One of the best reflections out there on the Global Financial Crisis comes, unsurprisingly, from China. It is clear to anyone who has read the literature on the course of China’s economic development that the economic strategy and learning curve of China’s political class is quite formidible, and ironically immune to many of the ideological blinkers that hamper Western economics. Deng Xiaoping was the one who famously remarked that it doesn’t matter if the cat is white or black so long as it catches mice. This interview in the Atlantic with the American-educated Gao Xiqing, President of the Chinese Investment Corporation (which is heavily invested in the American economy) contains some of the most interesting insights into the Chinese view of the crisis I have seen, and many things which we ought to take to heart.

A Change of Thinking

Gao points to the skyrocketing leverage ratios of investment banks as evidence of a disturbing economic trend. “Thirty years ago, the leverage of the investment banks was like 4-to-1, 5-to-1. Today, it’s 30-to-1. This is not just a change of numbers. This is a change of fundamental thinking. People, especially Americans, started believing that they can live on other people’s money.”

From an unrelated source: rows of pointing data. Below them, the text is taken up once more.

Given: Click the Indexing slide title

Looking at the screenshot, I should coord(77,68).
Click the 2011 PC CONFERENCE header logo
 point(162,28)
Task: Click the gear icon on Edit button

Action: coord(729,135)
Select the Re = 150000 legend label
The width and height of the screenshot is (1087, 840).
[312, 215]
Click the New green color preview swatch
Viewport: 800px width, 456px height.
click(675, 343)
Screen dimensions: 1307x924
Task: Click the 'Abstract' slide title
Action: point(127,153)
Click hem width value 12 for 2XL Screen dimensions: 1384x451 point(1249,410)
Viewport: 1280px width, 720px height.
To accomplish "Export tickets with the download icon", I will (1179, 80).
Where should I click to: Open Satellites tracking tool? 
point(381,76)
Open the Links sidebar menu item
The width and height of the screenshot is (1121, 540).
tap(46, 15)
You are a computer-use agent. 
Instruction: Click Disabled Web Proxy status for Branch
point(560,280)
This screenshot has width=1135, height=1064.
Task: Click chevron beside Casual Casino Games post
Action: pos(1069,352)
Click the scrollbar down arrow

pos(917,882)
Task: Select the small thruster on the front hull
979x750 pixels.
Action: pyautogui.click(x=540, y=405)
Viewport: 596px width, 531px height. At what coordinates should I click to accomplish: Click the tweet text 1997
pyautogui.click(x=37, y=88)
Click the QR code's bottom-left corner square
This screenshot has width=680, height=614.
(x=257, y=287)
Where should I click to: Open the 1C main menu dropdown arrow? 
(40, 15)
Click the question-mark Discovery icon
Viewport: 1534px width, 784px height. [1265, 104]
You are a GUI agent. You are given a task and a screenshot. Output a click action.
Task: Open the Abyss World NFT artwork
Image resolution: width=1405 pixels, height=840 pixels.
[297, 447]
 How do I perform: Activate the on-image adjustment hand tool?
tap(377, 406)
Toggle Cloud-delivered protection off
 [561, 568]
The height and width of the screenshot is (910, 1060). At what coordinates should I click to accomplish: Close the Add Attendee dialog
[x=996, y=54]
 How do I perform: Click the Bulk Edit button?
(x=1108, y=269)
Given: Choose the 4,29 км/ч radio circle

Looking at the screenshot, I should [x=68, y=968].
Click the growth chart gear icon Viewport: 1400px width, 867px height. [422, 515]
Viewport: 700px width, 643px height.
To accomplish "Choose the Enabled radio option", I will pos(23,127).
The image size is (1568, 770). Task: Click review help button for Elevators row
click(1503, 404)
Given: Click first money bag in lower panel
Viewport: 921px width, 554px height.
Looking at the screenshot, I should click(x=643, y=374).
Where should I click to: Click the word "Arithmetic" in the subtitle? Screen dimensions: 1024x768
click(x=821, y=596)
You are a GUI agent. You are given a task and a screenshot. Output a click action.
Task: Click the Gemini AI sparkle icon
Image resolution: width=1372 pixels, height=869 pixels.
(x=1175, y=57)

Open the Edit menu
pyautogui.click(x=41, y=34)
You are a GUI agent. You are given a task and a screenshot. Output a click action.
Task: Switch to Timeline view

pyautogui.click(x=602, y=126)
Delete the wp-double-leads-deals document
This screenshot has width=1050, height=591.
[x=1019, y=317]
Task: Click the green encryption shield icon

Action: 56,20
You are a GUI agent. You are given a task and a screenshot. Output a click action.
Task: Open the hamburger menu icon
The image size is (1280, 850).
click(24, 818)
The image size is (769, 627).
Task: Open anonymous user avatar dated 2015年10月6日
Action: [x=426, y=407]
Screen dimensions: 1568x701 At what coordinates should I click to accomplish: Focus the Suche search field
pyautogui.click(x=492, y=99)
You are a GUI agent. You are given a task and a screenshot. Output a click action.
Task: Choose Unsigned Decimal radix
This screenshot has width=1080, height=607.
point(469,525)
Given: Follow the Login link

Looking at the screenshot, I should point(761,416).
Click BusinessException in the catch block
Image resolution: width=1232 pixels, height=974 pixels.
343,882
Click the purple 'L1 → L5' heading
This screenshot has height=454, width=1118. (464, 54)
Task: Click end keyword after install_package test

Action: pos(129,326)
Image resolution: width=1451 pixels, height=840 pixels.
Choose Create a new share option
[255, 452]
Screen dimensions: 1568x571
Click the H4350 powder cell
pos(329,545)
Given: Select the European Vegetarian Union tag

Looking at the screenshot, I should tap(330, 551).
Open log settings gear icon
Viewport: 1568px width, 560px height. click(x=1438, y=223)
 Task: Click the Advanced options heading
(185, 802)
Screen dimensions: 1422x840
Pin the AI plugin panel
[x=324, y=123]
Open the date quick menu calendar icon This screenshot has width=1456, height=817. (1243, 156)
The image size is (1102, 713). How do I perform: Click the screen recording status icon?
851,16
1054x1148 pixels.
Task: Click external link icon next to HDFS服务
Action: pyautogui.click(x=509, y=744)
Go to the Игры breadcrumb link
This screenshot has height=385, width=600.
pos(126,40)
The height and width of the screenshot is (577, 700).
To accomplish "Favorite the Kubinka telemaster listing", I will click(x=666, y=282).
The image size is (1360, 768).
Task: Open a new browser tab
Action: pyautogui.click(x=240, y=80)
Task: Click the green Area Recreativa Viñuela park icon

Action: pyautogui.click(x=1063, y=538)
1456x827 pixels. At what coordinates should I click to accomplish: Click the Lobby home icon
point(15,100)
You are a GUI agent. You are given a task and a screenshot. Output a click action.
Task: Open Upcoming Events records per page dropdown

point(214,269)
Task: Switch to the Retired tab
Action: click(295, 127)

As for financial derivatives- debt packaged for resale- he thinks this is an instance of collective irrationality for the economy. When called to give a presentation to the State Council under Premier Zhu Rongji, he explained derivatives using the metaphor of mirror images. You have a product with value, a book, and you sell that. Then you sell a mirror image of the book- the stock- in order to get money to make more books. Then you sell a mirror of that stock debt, and a mirror of the mirror of the mirror. Each individual product seems to make sense; collectively, the whole enterprise is inflationary.

A Broken Incentive System

Gao also sees a big problem with the compensation scheme for the financial sector: “People in this field have way too much money. And this is not right.” “It distorts the talents of the country,” since the allocation of compensation has the power to incentivise the expenditure of talent, in this case redirecting it from productive activities to ancillary activities. He cites friends of his who could have gone into productive scientific fields choosing finance or law instead, because they pay so much better. The result of this distortion of the country’s talent market is a whole culture of geniuses finding ever new and better ways to repackage debt into complicated financial products.

American power, he says, depends entirely on people telling the truth about the American system and the American ability to accept that truth and change in pragmatic ways. On the global level, America must accept responsibility for the system which supports it, and renegotiate that system. But, Gao warns, world confidence in that eventuality is waning.